>>>
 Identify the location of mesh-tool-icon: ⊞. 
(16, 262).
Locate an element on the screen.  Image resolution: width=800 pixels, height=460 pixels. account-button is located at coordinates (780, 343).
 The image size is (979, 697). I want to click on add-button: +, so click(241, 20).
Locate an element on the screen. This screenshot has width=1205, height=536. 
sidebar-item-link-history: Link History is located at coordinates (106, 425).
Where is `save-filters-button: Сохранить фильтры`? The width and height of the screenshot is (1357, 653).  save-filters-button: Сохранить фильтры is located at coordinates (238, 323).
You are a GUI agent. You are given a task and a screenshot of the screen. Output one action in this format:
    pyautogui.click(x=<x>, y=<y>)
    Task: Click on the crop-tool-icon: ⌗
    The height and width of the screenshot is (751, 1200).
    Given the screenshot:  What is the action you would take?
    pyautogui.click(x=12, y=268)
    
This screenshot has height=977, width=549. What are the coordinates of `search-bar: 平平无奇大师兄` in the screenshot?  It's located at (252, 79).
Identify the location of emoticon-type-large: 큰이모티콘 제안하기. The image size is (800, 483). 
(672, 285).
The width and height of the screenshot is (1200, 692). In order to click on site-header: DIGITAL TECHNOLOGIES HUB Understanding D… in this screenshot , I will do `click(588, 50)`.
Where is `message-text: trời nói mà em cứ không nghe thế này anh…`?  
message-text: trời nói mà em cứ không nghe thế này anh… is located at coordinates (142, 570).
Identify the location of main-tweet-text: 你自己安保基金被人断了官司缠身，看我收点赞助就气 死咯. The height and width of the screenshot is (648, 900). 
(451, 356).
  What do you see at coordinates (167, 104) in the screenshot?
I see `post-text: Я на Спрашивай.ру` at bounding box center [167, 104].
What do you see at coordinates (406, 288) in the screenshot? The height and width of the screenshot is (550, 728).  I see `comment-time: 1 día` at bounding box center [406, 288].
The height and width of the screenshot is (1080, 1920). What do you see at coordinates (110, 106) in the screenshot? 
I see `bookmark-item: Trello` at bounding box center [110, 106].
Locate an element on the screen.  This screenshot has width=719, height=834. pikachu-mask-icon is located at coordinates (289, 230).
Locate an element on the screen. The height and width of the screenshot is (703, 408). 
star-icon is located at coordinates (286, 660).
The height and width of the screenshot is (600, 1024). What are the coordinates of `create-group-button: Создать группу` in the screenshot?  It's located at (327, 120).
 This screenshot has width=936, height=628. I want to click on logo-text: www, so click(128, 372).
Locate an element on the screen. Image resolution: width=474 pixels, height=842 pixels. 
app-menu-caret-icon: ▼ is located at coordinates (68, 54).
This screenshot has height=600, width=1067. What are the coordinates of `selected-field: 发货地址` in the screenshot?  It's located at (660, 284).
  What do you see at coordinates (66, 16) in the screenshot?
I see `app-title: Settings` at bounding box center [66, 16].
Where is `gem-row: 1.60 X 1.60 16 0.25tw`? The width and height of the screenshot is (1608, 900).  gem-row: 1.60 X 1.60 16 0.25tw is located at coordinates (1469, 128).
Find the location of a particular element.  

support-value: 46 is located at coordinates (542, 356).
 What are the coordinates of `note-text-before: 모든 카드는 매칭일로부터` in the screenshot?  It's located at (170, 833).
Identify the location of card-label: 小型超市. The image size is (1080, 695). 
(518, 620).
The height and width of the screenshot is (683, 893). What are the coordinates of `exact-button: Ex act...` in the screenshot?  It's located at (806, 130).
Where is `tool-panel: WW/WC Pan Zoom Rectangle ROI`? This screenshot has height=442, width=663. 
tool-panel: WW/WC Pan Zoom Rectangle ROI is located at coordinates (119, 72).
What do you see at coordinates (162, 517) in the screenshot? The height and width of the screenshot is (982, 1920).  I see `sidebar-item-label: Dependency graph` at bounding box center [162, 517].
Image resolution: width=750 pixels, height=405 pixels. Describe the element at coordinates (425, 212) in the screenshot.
<<<
Prompt: Rewrite all of the records above with every "Identify the location of" changed to "Find the position of", leaving everything else untouched.

Answer section:
 Find the position of mesh-tool-icon: ⊞. 
(16, 262).
Locate an element on the screen.  Image resolution: width=800 pixels, height=460 pixels. account-button is located at coordinates (780, 343).
 The image size is (979, 697). I want to click on add-button: +, so click(241, 20).
Locate an element on the screen. This screenshot has width=1205, height=536. 
sidebar-item-link-history: Link History is located at coordinates (106, 425).
Where is `save-filters-button: Сохранить фильтры`? The width and height of the screenshot is (1357, 653).  save-filters-button: Сохранить фильтры is located at coordinates (238, 323).
You are a GUI agent. You are given a task and a screenshot of the screen. Output one action in this format:
    pyautogui.click(x=<x>, y=<y>)
    Task: Click on the crop-tool-icon: ⌗
    The height and width of the screenshot is (751, 1200).
    Given the screenshot:  What is the action you would take?
    pyautogui.click(x=12, y=268)
    
This screenshot has height=977, width=549. What are the coordinates of `search-bar: 平平无奇大师兄` in the screenshot?  It's located at (252, 79).
Find the position of emoticon-type-large: 큰이모티콘 제안하기. The image size is (800, 483). 
(672, 285).
The width and height of the screenshot is (1200, 692). In order to click on site-header: DIGITAL TECHNOLOGIES HUB Understanding D… in this screenshot , I will do `click(588, 50)`.
Where is `message-text: trời nói mà em cứ không nghe thế này anh…`?  
message-text: trời nói mà em cứ không nghe thế này anh… is located at coordinates (142, 570).
Find the position of main-tweet-text: 你自己安保基金被人断了官司缠身，看我收点赞助就气 死咯. The height and width of the screenshot is (648, 900). 
(451, 356).
  What do you see at coordinates (167, 104) in the screenshot?
I see `post-text: Я на Спрашивай.ру` at bounding box center [167, 104].
What do you see at coordinates (406, 288) in the screenshot? The height and width of the screenshot is (550, 728).  I see `comment-time: 1 día` at bounding box center [406, 288].
The height and width of the screenshot is (1080, 1920). What do you see at coordinates (110, 106) in the screenshot? 
I see `bookmark-item: Trello` at bounding box center [110, 106].
Locate an element on the screen.  This screenshot has width=719, height=834. pikachu-mask-icon is located at coordinates (289, 230).
Locate an element on the screen. The height and width of the screenshot is (703, 408). 
star-icon is located at coordinates (286, 660).
The height and width of the screenshot is (600, 1024). What are the coordinates of `create-group-button: Создать группу` in the screenshot?  It's located at (327, 120).
 This screenshot has width=936, height=628. I want to click on logo-text: www, so click(128, 372).
Locate an element on the screen. Image resolution: width=474 pixels, height=842 pixels. 
app-menu-caret-icon: ▼ is located at coordinates (68, 54).
This screenshot has height=600, width=1067. What are the coordinates of `selected-field: 发货地址` in the screenshot?  It's located at (660, 284).
  What do you see at coordinates (66, 16) in the screenshot?
I see `app-title: Settings` at bounding box center [66, 16].
Where is `gem-row: 1.60 X 1.60 16 0.25tw`? The width and height of the screenshot is (1608, 900).  gem-row: 1.60 X 1.60 16 0.25tw is located at coordinates (1469, 128).
Find the location of a particular element.  

support-value: 46 is located at coordinates (542, 356).
 What are the coordinates of `note-text-before: 모든 카드는 매칭일로부터` in the screenshot?  It's located at (170, 833).
Find the position of card-label: 小型超市. The image size is (1080, 695). 
(518, 620).
The height and width of the screenshot is (683, 893). What are the coordinates of `exact-button: Ex act...` in the screenshot?  It's located at (806, 130).
Where is `tool-panel: WW/WC Pan Zoom Rectangle ROI`? This screenshot has height=442, width=663. 
tool-panel: WW/WC Pan Zoom Rectangle ROI is located at coordinates (119, 72).
What do you see at coordinates (162, 517) in the screenshot? The height and width of the screenshot is (982, 1920).  I see `sidebar-item-label: Dependency graph` at bounding box center [162, 517].
Image resolution: width=750 pixels, height=405 pixels. Describe the element at coordinates (425, 212) in the screenshot.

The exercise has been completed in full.